Tout porte à croire que les conditions avancées par l’Algérie pour sa participation au projet desertec sont acceptées par les Allemands. Après plusieurs rounds de négociation, le groupe Sonelgaz a annoncé ce matin que «L'Algérie et ses partenaires dans l'initiative industrielle de Desertec (DII) vont lancer un projet de production d'électricité renouvelable de 1.000 MW».
Lors de son passage ce matin dans l’invité de la rédaction de la radio chaine 3, le PDG du groupe Sonelgaz, Nouredine Boutarfa a expliqué, que ce projet qui sera réalisé sur plusieurs phases permettra de produire 1000 MW, dont 90% destinée à l’exportation et 10% pour le marché local. Cependant, Aucun détail n'a été fourni sur le coût du projet ni sur son montage financier.
L'Algérie avait à maintes reprises exprimé sa disponibilité à participer à des projets d'exportation d'électricité renouvelable, mais avait aussi conditionné sa participation par un partage de financements, une ouverture plus conséquente du marché européen de l'électricité et un transfert de la technologie.
Son plan national de développement des énergies renouvelables, adopté en 2011, prévoit de dédier 10.000 MW des 22.000 arrêtés dans ce projet à l'exportation sous réserve de satisfaire aux trois conditions précédentes.
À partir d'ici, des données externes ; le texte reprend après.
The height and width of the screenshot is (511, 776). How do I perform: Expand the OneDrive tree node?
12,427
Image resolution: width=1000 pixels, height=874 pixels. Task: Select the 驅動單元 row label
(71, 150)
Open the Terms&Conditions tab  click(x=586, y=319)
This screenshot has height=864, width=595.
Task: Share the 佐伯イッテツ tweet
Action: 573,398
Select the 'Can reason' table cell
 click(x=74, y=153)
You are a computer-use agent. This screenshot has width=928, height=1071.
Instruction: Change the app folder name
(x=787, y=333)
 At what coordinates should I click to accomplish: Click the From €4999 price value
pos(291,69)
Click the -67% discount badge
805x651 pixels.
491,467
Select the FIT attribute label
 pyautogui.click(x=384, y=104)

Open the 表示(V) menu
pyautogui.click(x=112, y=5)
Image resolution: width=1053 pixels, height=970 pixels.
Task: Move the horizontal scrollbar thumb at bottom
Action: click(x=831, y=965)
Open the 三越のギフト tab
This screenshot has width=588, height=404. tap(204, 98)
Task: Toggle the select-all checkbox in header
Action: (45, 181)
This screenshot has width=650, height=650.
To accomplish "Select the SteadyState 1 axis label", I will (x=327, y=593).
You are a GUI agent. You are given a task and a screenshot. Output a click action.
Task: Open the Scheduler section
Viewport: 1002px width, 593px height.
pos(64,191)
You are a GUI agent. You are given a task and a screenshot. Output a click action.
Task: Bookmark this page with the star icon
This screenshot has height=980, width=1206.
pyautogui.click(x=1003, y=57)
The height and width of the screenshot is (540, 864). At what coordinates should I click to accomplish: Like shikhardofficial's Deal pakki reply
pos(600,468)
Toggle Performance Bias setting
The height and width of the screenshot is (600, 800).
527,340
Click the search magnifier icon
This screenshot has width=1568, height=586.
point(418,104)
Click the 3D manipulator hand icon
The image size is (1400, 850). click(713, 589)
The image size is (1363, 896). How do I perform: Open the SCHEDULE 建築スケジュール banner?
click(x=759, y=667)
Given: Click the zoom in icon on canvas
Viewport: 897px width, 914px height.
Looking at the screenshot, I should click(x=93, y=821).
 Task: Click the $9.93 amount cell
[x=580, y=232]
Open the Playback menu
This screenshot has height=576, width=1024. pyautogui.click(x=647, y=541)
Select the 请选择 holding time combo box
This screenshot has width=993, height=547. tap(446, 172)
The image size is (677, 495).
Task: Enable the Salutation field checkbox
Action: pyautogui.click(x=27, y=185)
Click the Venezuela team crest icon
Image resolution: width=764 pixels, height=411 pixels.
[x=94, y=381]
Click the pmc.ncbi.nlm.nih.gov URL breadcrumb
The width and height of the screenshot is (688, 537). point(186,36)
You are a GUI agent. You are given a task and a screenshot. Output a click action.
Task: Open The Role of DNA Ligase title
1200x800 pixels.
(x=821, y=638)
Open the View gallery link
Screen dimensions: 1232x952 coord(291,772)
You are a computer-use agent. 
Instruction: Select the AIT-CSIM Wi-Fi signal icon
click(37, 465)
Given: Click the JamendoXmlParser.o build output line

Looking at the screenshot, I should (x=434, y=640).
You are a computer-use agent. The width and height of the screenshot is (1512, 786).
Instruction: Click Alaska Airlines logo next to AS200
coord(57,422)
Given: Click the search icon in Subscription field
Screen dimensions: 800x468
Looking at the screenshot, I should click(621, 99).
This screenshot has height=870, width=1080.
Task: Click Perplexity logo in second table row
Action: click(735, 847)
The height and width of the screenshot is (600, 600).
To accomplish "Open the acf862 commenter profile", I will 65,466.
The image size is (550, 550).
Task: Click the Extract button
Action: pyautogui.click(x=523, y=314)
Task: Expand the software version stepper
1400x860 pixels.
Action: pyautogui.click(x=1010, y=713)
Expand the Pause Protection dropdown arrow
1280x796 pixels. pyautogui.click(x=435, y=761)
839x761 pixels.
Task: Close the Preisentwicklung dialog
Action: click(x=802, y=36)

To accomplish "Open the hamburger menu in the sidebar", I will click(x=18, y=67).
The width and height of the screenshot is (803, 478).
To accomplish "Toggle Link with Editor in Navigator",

En décembre 2011, le groupe Sonelgaz et DII qui compte 56 partenaires issus de 15 pays, ont signé un mémorandum d'entente à Bruxelles pour la promotion commune du développement des énergies renouvelables en Algérie et à l'international.
D’un coût total de 500 milliards d’euros, le projet ambitionne de couvrir à l'orée de 2050 la moitié des besoins en électricité du Proche-Orient, de l’Afrique du nord et de l’Europe, selon des estimations avancées par le dirigeant de Sonelgaz, M. Noureddine Boutarfa, dont le groupe est chargé par les autorités de mettre en œuvre ce programme.